+1 to declaring Golang support out of experimental once the Go Modules
issues are solved. I don't think an SDK needs to support every feature
to be accepted, especially now that we can do cross-language
transforms, and Go definitely supports enough to be quite useful. (WRT
streaming, my understanding is that Go supports the streaming model
with windows and timestamps, and runs fine on a streaming runner, even
if more advanced features like state and timers aren't yet available.)

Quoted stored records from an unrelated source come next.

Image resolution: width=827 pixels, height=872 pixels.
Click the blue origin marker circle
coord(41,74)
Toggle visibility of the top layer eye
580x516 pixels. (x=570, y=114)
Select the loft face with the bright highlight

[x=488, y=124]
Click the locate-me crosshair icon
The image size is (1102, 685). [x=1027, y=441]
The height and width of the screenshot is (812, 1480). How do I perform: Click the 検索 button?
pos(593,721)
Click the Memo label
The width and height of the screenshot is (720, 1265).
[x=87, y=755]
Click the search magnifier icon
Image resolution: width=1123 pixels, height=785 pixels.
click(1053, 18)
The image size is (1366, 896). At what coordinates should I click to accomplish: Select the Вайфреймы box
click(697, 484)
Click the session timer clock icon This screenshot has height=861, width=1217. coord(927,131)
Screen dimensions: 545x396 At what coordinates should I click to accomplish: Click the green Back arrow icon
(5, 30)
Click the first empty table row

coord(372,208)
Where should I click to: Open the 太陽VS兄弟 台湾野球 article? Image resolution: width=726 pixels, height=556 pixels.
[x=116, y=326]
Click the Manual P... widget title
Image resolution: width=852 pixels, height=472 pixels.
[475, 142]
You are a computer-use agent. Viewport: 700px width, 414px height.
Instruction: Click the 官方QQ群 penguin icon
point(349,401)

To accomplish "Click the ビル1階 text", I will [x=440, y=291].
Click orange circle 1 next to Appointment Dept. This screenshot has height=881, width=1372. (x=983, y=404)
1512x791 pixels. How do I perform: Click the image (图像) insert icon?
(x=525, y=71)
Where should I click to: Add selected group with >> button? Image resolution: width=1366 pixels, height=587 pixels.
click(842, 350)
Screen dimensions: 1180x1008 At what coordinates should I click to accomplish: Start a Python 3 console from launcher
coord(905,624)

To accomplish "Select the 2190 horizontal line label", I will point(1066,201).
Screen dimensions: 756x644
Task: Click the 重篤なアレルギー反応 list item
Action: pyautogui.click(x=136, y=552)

This is a great milestone.

On Tue, Jun 15, 2021 at 10:12 AM Tyson Hamilton <[email protected]> wrote:
>
> WOW! Big news.
>
> I'm supportive of leaving experimental status after Go Modules are completed 
> and the LICENSE issue is resolved. I don't think that lacking streaming 
> support is a blocker. The other thing I checked to see was if there were 
> metrics available on metrics.beam.apache.org, specifically for measuring code 
> health via post-commit over time, which there are and the passing test rate 
> is high (Huzzah!). The one thing that surprised me from your summary is that 
> when Go introduces generics it won't result in any backwards incompatible 
> changes in Apache Beam. That's great news, but does it mean there will be a 
> need to support both non-generic and generic APIs moving forward? It seems 
> like generics will be introduced in the Go 1.17 release (optimistically) in 
> August this year.
>
>
>
> On Thu, Jun 10, 2021 at 5:04 PM Robert Burke <[email protected]> wrote:
>>
>> Hello Beam Community!
>>
>> I propose we stop calling the Apache Beam Go SDK experimental.
>>
>> This thread is to discuss it as a community, and any conditions that remain 
>> that would prevent the exit.
>>
>> tl;dr;
>> Ask Questions for answers and links! I have both.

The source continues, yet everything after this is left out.